José J. Alcocer
Dr. José J. Alcocer is a Research Scientist at Harvard Law School. On the Everyday Respect project, Dr. Alcocer serves as both an ontological and methodological bridge between social scientists and computer scientists, aligning conceptual definitions, units of analysis, and data structures so that the project’s data are usable for causal social science research. His work combines causal inference with computational social science to examine how political institutions structure representation, with particular attention to electoral systems, legislative behavior, race and ethnicity, redistricting, and voting rights.
Yiorgos Chochlakis
Georgios is a PhD candidate and fellow at the University of Southern California, supervised by Shri Narayanan. His research is on complex subjective language tasks (i.e., problems where we can agree to disagree about the interpretation) and analyzing how the latest AI models perform on them.
Aarya Devnani
Aarya Devnani is currently pursuing a Master’s degree in Computer Science at the University of Southern California. He is a Research Assistant at the Morality and Language Lab at USC. His academic interests primarily revolve around web development, game development, and distributed systems. As a platform developer for the CVAT-BWV on the ER project, he works on enhancing the platform for annotating and transcribing LAPD Body Cam footage. Outside of academia, Aarya has a strong interest in sports and technology.
Ameya Godbole
Ameya Godbole is a fourth year PhD student in Computer Science at the University of Southern California advised by Prof. Robin Jia. He works on hallucination-free and faithful generation with retrieval augmentation. He’s worked on leveraging the planning capabilities of LLMs to guide retrieval. He also study the behavior of factuality detection systems and their reliability in model selection.

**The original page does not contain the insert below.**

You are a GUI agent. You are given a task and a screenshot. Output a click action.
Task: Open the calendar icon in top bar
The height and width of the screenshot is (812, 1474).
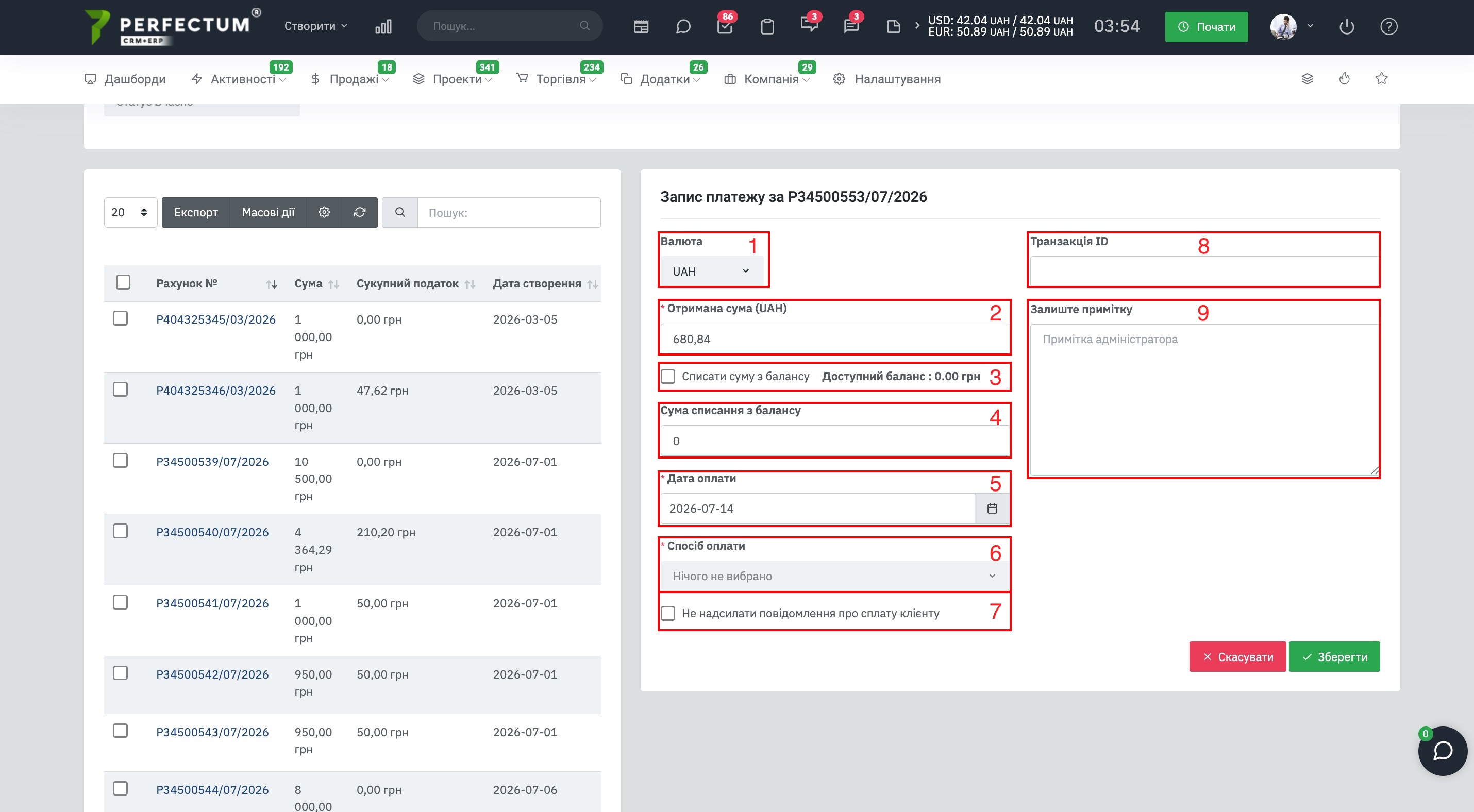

In the past, he has worked on retrieval for open-domain question answering (ODQA), knowledge base completion (KBC), and semantic parsing for knowledge base QA (KBQA).
Preni Golazizina
Preni is a Ph.D. student in the Computer Science Department. She graduated from Sharif University of Technology with B.Sc. in Computer Engineering. Her research interests are in natural language processing and its intersection with the social sciences. She aims to investigate different social, cultural, and psychological phenomena by processing online texts and discourse. She also intends to analyze social networks to identify societal behavior patterns and study the drivers behind them.
Parsa Hejabi
Parsa Hejabi is a graduate NLP research assistant at the Morality and Language Lab. He is the technical lead and product manager of CVAT-BWV, the video annotation platform for the ER project. In addition to this role, he also works on ML pipeline development for the project.
Robin Jia
Robin Jia is an assistant professor in the Thomas Lord Department of Computer Science at the University of Southern California, where he leads the AI, Language, Learning, Generalization, and Robustness (Allegro) Lab. His research seeks to understand modern deep learning systems for NLP and ensure their reliability.
Aditya Kommenini
Hong Nguyen
Hong Nguyen is a PhD student in Electrical Engineering at the University of Southern California, where he conducts research at the Signal Analysis and Interpretation Laboratory. His work focuses on advancing computer vision models, human-centered explainable AI and generative models for visual data. On the Everyday Respect project, his main focus is police-civilian behavior analysis based on speech & visual data, reasoning and causal inference.
Sajjad Shahbi
Sajjad is a PhD student in the Computer Science Department at the University of Southern California, advised by Prof. Shrikanth (Shri) Narayanan in the Signal Analysis and Interpretation Laboratory (SAIL). His research interests lie in computer vision and machine learning, with a focus on healthcare applications and long-form video understanding. In this project, his research centers on visual modality processing for long-video understanding and human interaction analysis.
Jackson Phillip Trager
Jackson is the lead PhD researcher overseeing the human aspects of human-centered AI. His responsibilities include the UX/UI design of the custom annotation platform (CVAT-BWC). He is developing the annotation manual that guides humans on how to measure objective and subjective psychological constructs of police-civilian interactions, training diverse annotators to capture the subjectivity of such stops, continuously evaluating data, and assessing annotator well-being concerning traumatic content exposure. His contributions to enhancing police accountability and integrating social science earned him the Dean’s Emblem Award for Outstanding Scholarship.